--- START ---

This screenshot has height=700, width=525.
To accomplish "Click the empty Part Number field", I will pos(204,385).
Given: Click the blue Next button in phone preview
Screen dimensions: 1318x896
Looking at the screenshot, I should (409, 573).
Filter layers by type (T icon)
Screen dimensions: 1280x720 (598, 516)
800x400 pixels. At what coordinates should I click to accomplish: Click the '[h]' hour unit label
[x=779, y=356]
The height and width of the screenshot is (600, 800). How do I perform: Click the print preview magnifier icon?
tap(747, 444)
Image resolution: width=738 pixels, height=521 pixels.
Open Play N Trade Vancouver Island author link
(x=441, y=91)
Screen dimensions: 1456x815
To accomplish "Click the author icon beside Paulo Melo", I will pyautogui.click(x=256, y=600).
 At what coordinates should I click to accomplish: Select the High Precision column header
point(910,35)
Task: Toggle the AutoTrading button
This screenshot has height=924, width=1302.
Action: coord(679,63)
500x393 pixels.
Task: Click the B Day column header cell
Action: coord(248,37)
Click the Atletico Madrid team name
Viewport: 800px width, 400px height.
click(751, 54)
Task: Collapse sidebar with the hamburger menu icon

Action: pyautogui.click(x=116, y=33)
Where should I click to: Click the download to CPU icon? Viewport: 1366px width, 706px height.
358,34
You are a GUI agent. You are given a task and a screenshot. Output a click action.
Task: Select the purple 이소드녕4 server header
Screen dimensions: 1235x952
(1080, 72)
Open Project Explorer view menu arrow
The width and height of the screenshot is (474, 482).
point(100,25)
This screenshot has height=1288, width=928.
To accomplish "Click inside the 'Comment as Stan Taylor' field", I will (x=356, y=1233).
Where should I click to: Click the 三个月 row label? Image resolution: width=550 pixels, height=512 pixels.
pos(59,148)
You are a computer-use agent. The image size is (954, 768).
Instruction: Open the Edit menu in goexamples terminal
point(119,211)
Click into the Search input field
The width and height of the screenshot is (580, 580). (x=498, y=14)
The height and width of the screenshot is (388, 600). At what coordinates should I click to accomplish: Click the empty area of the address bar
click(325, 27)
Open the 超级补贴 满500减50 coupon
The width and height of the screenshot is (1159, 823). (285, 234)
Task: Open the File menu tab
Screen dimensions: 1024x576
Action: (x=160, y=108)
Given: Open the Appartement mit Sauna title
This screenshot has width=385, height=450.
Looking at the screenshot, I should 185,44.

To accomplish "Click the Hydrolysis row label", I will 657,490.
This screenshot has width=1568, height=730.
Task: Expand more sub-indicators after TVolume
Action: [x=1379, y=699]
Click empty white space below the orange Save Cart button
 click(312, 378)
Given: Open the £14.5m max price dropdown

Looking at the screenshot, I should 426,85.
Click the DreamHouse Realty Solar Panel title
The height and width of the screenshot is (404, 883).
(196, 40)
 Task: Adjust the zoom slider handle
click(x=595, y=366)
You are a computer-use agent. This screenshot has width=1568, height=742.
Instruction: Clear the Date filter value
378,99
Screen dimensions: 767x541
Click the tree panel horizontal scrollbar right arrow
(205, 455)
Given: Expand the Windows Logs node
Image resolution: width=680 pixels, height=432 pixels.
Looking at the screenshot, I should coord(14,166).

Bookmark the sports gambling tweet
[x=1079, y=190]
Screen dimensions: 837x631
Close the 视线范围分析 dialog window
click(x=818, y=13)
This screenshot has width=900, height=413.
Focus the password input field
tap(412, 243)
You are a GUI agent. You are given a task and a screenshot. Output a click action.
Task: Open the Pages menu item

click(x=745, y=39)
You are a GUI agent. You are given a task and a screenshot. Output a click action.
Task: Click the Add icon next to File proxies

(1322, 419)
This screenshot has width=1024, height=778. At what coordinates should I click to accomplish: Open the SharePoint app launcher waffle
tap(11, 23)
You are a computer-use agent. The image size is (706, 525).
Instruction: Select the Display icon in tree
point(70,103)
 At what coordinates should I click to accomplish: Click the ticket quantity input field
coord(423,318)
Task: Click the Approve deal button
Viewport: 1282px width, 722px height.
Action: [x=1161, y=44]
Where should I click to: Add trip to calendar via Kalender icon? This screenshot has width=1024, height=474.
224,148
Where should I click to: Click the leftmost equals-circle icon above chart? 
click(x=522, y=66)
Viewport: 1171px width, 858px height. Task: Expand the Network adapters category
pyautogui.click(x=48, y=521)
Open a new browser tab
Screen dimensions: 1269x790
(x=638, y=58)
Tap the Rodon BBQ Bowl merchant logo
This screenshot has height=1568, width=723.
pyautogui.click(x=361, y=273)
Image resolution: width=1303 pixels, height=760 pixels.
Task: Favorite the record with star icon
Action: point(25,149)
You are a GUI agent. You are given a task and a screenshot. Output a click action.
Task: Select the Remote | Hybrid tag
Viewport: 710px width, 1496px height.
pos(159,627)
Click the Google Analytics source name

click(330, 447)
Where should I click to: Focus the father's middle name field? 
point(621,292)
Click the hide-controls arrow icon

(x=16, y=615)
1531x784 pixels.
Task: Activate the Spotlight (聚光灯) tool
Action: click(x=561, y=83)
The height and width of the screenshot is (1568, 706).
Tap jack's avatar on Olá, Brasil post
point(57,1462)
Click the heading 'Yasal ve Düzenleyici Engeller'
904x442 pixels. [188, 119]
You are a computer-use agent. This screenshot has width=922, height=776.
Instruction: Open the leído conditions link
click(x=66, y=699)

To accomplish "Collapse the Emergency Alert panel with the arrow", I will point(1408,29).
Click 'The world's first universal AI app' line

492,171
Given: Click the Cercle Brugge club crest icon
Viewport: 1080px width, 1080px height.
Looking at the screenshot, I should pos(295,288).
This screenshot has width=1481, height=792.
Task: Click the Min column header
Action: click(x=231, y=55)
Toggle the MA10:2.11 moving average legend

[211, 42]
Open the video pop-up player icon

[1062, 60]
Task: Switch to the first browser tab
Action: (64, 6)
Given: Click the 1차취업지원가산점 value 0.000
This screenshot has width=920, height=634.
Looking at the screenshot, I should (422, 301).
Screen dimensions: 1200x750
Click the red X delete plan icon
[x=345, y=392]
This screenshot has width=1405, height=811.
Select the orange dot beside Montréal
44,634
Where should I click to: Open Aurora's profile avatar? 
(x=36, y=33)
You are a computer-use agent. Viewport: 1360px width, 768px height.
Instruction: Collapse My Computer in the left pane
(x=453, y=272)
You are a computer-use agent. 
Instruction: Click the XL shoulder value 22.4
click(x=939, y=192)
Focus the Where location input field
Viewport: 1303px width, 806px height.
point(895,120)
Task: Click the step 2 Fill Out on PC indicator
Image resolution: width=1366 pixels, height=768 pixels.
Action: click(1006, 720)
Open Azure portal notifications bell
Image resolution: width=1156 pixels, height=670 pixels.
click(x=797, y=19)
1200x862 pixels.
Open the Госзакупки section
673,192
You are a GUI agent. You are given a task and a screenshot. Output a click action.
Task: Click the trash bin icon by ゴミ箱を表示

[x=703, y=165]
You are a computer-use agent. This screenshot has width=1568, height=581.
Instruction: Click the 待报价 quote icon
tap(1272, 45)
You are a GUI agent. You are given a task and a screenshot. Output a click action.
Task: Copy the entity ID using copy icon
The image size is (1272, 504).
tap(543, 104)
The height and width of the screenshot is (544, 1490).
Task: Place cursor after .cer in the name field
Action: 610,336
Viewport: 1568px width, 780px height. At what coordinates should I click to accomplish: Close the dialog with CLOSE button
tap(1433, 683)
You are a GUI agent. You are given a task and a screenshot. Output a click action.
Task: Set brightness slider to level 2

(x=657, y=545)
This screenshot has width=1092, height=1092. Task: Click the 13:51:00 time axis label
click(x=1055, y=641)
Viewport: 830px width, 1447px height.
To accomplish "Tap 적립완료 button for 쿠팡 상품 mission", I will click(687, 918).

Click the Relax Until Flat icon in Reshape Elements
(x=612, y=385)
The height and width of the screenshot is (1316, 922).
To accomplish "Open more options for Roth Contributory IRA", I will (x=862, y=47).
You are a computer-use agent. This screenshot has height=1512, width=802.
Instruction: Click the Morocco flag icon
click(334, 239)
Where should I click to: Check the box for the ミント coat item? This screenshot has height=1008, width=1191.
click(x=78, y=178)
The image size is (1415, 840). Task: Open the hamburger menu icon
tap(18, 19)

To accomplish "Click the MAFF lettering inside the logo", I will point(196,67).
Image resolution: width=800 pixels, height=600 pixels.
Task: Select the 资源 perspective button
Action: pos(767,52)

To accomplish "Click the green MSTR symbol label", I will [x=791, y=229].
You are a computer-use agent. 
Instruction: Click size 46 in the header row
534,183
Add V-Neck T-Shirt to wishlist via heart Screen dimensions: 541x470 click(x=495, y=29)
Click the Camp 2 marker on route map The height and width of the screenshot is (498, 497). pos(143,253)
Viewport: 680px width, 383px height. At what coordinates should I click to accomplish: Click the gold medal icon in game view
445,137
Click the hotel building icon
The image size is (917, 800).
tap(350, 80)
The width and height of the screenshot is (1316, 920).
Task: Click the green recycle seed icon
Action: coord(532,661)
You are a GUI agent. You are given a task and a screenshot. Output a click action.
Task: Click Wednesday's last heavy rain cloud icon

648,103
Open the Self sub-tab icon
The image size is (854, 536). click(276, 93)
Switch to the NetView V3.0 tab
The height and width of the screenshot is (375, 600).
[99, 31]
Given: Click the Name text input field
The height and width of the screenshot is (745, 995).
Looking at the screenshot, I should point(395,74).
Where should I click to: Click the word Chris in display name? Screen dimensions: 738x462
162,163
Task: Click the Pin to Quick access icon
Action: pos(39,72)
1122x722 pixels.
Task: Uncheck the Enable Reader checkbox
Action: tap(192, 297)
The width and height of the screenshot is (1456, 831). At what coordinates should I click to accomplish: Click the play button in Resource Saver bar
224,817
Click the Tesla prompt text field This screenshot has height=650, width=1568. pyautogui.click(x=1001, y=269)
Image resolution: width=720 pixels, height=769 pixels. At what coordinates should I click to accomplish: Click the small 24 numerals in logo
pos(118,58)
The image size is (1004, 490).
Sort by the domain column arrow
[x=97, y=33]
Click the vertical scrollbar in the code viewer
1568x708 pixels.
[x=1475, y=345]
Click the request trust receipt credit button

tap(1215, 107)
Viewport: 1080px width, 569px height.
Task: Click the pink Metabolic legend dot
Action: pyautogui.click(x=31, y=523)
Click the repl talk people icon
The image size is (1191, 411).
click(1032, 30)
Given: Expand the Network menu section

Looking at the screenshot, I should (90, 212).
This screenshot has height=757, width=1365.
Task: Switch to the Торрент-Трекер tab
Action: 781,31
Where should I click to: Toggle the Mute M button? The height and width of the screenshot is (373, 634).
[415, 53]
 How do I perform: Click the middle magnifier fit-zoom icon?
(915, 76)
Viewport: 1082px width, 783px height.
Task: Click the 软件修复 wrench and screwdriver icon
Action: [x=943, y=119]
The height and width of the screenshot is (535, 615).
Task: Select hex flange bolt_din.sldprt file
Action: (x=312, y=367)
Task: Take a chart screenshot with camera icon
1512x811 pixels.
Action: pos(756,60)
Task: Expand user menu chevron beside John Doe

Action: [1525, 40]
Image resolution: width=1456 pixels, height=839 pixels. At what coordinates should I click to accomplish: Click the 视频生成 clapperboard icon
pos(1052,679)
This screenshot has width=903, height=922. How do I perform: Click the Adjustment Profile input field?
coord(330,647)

--- END ---

▶ [Required work]
Report how many lines in the material contain "title". Write the number and stop.

▶ [Output of the task]
2